Libertarian Jim Lark discusses safety regulations

Last night former National Chairman of the Libertarian Party Jim Lark presented an on-campus lecture to the Libertarian Students entitled “Warning: Governmentally-Mandated Safety Regulations May be Hazardous to Your Health.”

Lark, currently the campus coordinator of the Libertarian Party, believes that government regulations may cause more harm than good.

“It’s not so much I’m going to try to persuade you of a particular point of view, but more I’m going to try to give you a particular way of thinking about problems and how we might evaluate important issues dealing with the matter of risk in a nominally free society,” he told the group.

Lark, also a professor of systems engineering at the University of Virginia, bases his method on what he calls the law of unintended consequences.

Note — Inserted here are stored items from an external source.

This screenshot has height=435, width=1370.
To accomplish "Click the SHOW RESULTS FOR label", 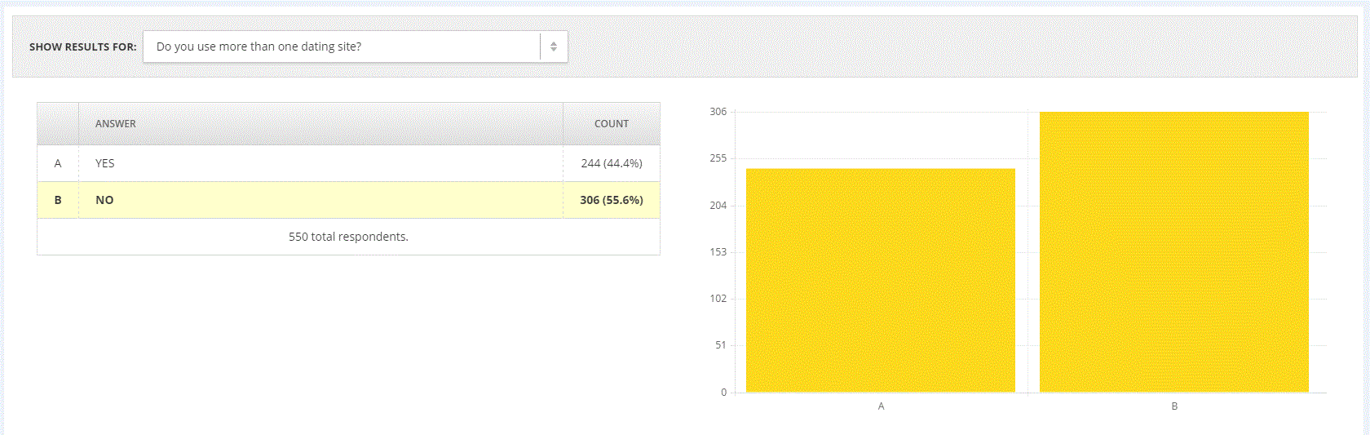I will (83, 47).
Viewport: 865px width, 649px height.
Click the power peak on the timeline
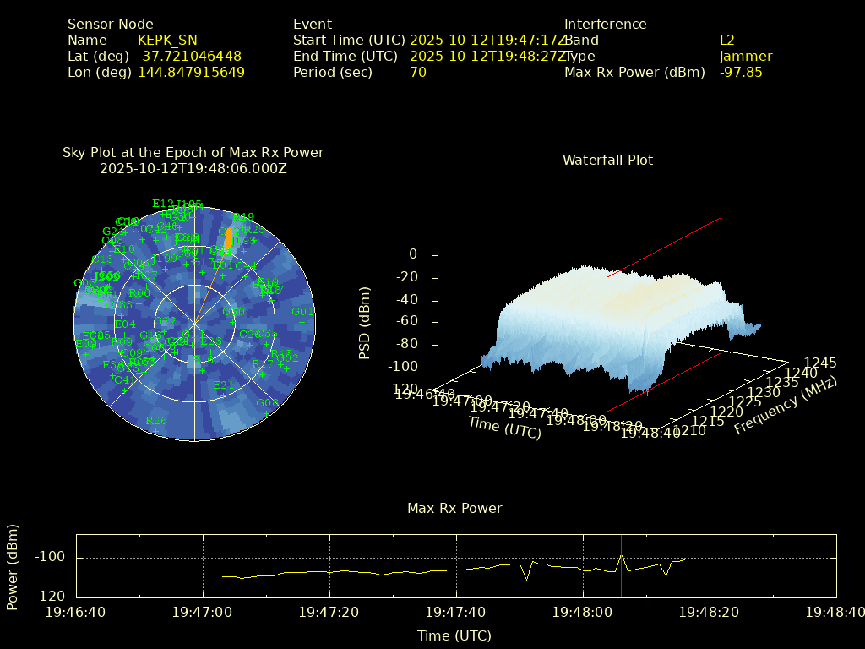(x=621, y=555)

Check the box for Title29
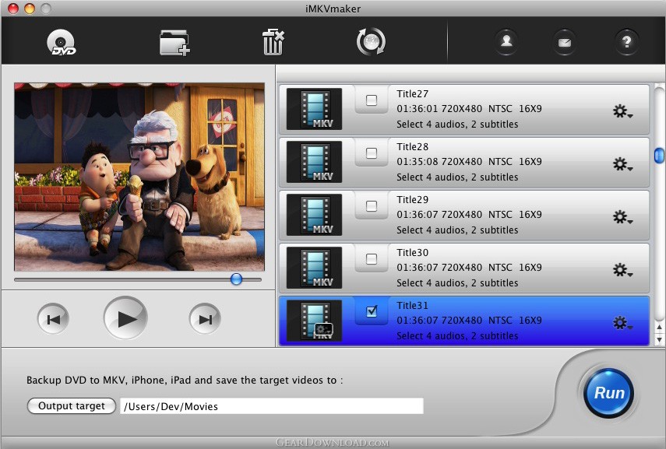click(372, 206)
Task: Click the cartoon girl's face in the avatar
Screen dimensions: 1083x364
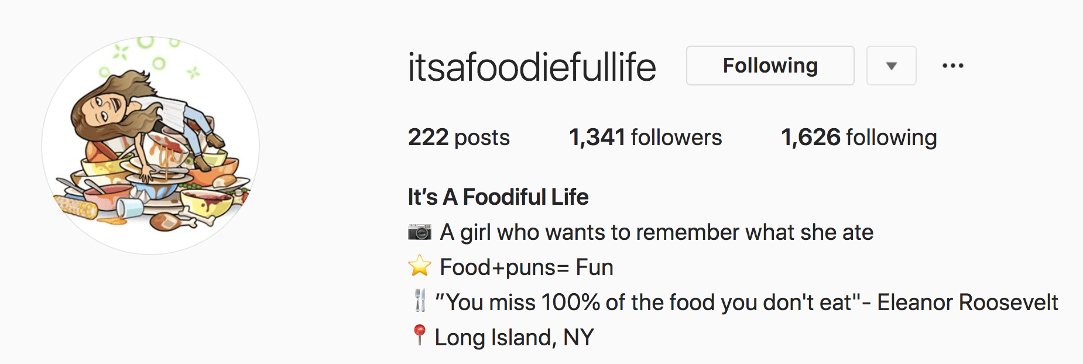Action: [x=104, y=108]
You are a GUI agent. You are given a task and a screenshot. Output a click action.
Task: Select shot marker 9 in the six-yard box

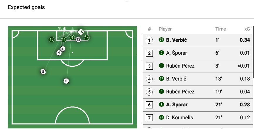[x=72, y=38]
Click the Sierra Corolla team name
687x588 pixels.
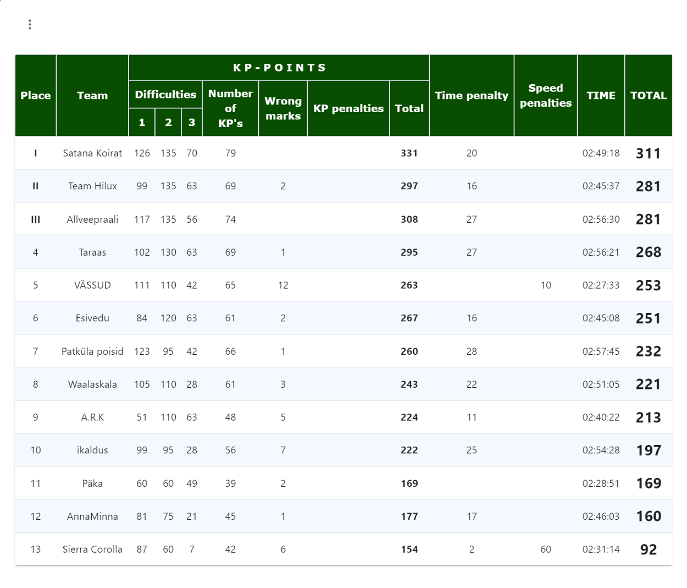click(x=92, y=549)
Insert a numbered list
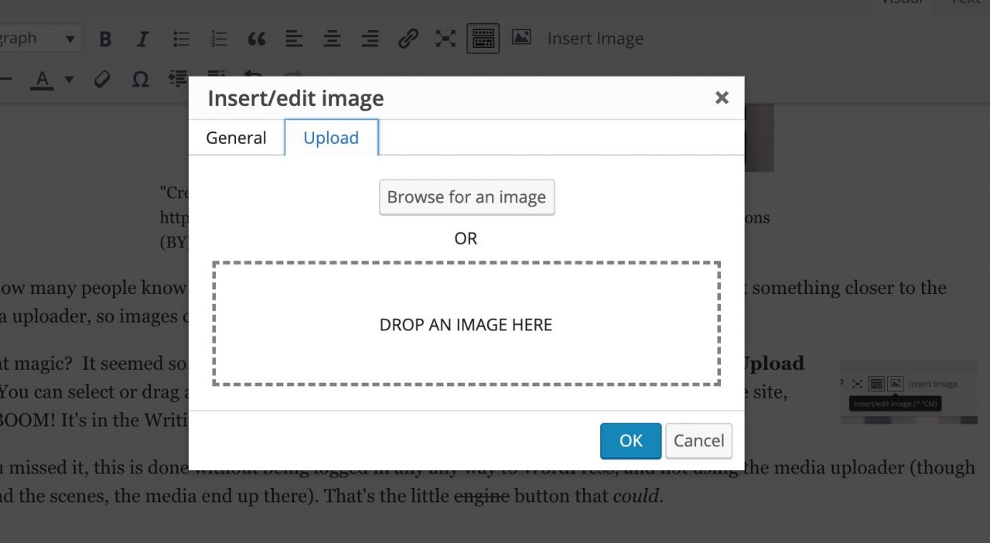The image size is (990, 543). coord(218,38)
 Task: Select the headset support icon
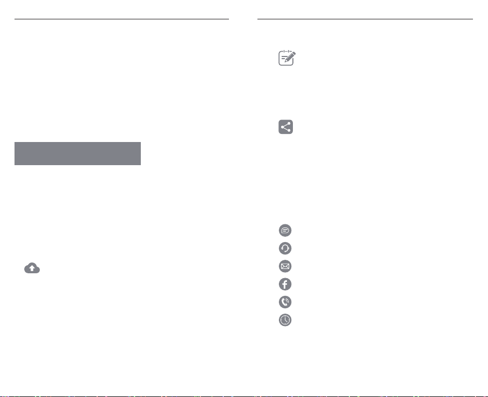[285, 249]
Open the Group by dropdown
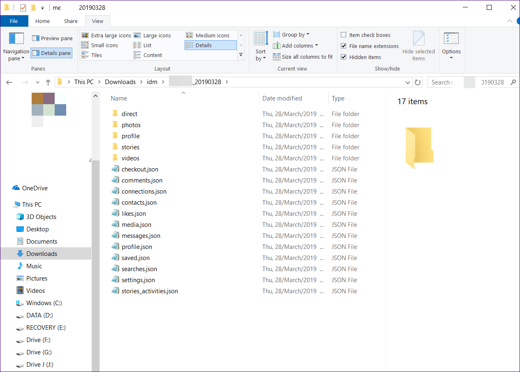This screenshot has height=372, width=520. [291, 35]
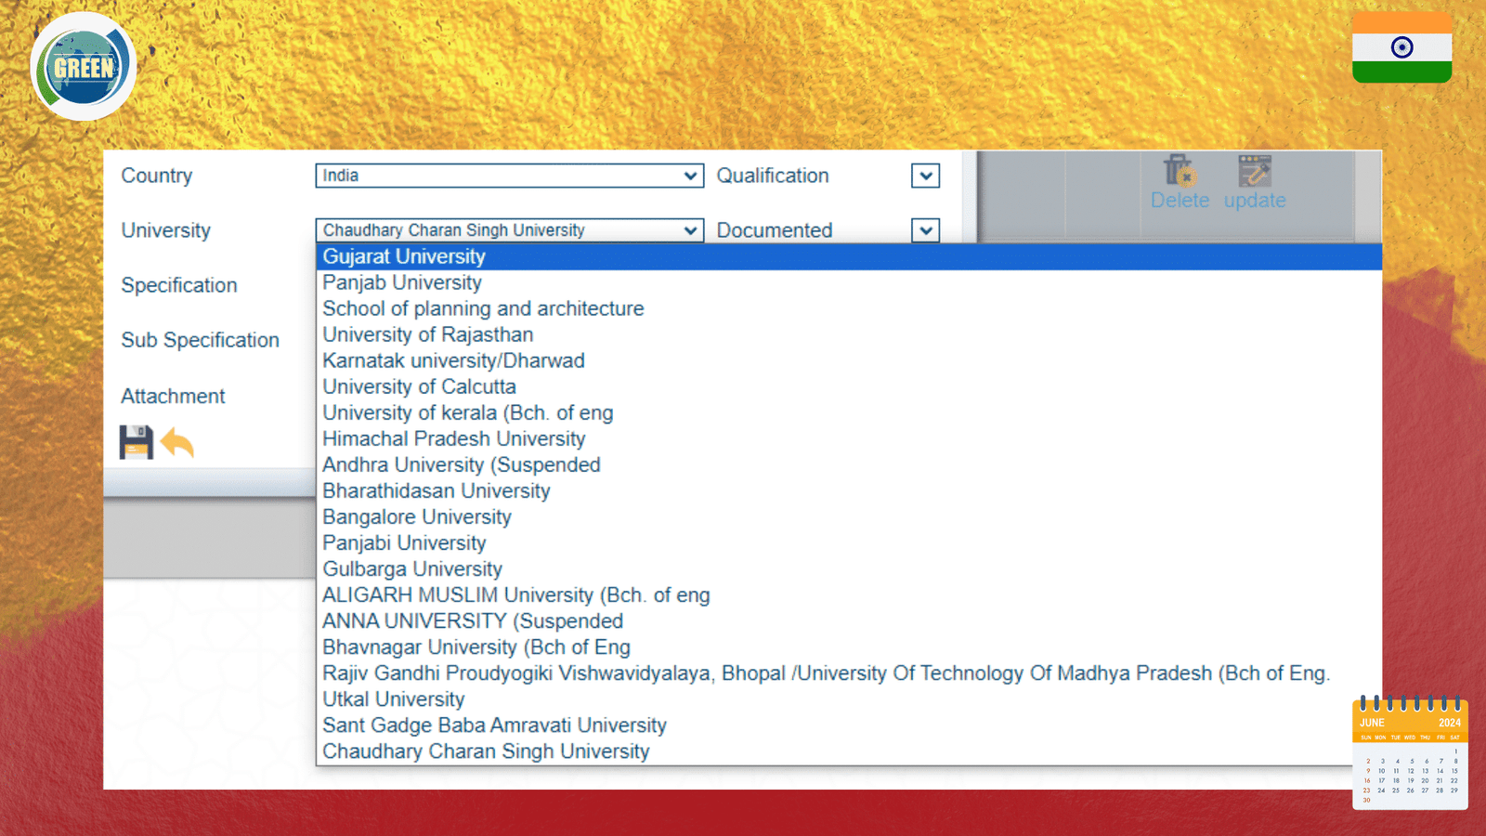Open the June 2024 calendar icon

click(x=1409, y=753)
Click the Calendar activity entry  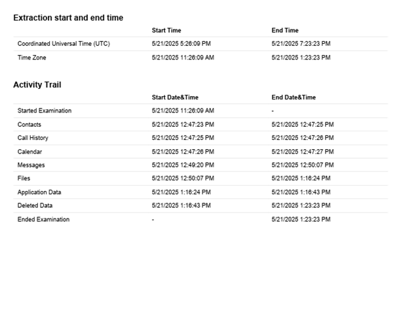[x=29, y=152]
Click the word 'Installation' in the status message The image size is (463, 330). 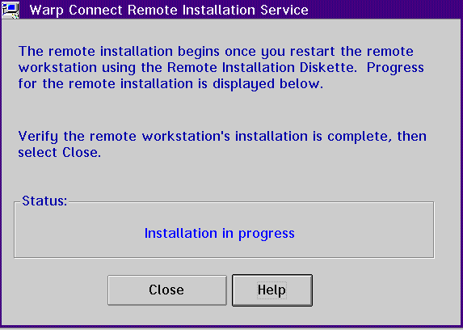click(x=181, y=233)
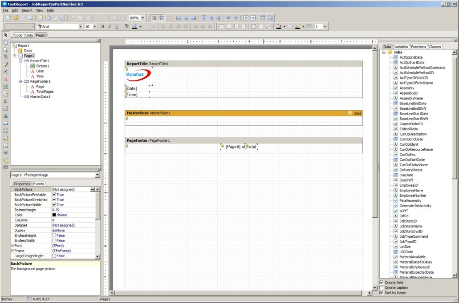Open the Report menu
Image resolution: width=459 pixels, height=303 pixels.
point(27,10)
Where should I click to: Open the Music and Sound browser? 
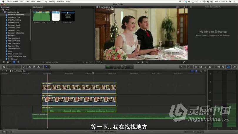(x=205, y=67)
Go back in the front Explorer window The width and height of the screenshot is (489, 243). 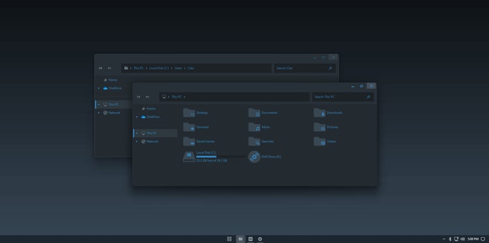coord(138,97)
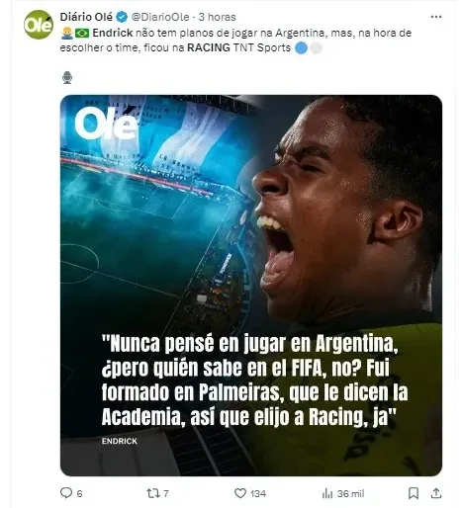Click the reply count 6

79,493
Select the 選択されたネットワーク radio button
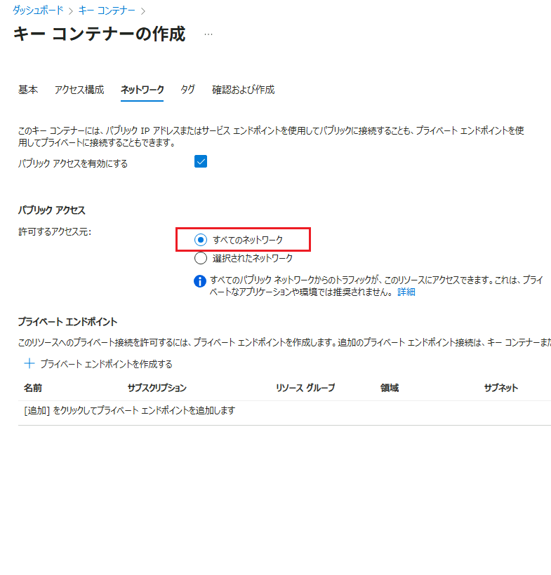Image resolution: width=551 pixels, height=575 pixels. [201, 258]
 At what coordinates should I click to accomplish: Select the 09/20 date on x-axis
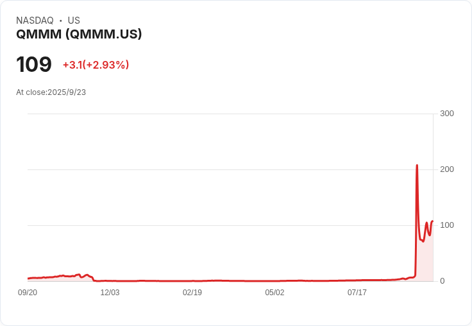28,293
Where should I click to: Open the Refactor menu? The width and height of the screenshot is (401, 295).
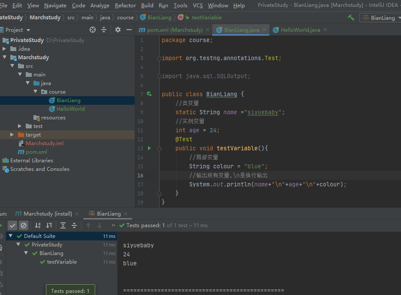125,6
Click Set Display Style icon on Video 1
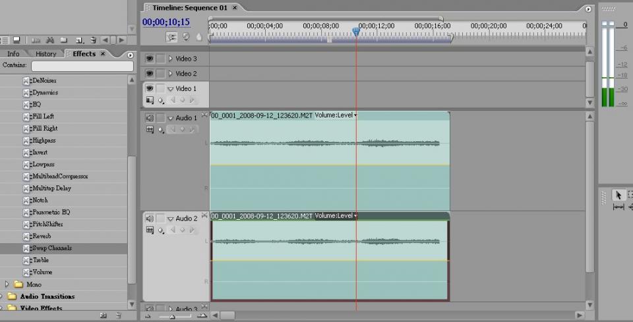This screenshot has height=322, width=633. point(150,100)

“To sum it up, when you take decisions, particularly when you are dealing with very complicated sets of interactions, the consequences may be extremely hard to predict and the most serious consequences may be hurting those it intends to help,” he said.

As an example, Lark asked the audience to imagine a situation in which a government mandate required all vehicle manufacturers to install a safety feature requiring seat belts in cars to be buckled before it could be put into drive.

“If, behind the wheel of a car, you feel safer and more secure when you’re wearing your belt, and if that manifests in slightly more aggressive behavior behind the wheel, and if you aggregate that literally over millions of drivers, millions of miles, it is possible — in fact, I think you can make an at least decent back-of-the-envelope calculation — that now you may actually have more fatalities rather than fewer, because now when the accidents occur, perhaps they occur under more dangerous circumstances: higher speeds,” Lark said.

Lark also gave an example in which the government hypothetically requires airlines to install expensive safety devices on all planes. In this case, according to Lark, in order to not decrease spending on other safety features such as maintenance, airlines would have to increase ticket prices.

“Let us say that the price of the tickets increase to the point where we see large numbers of people shifting their mode of transportation from air travel to, say, private vehicle travel,” Lark said. “Which mode of transportation is the safer mode of transportation? Air travel is safer.”

“If, by virtue of mandating a certain type of technology, if the cost structure that people face when they make their decisions gets shifted so that they shift from maybe a more safe technology to a less safe technology, what may happen is that you actually have more people being killed, even though the technology is a better technology,” he said.

Lark also explored the possibility of unintended consequences in the federal Food and Drug Administration.

“They try to keep unsafe medicines, unsafe devices, unsafe procedures away from the American people, an agency that I think was started with the best of intentions,” he said. “However, there are various scholars who have made the argument that the FDA has probably killed vastly more people than they have saved. And you think, why?

“By the way, if you ask me if I know what the answer is, the answer is no, principally because I am not a scholar in the area. That is not my major area of scholarship. But one can make an argument that precisely because the FDA is trying to protect people, it very well may keep beneficial substances, devices and procedures off the market.”

Lark ended his talk with advice for his audience.

“So, if you ever get stuck in a situation where you have a question before you — ‘Should we regulate something?’ — be very careful, because you may, despite your best intentions, you may actually make life more dangerous for people rather than less,” he said.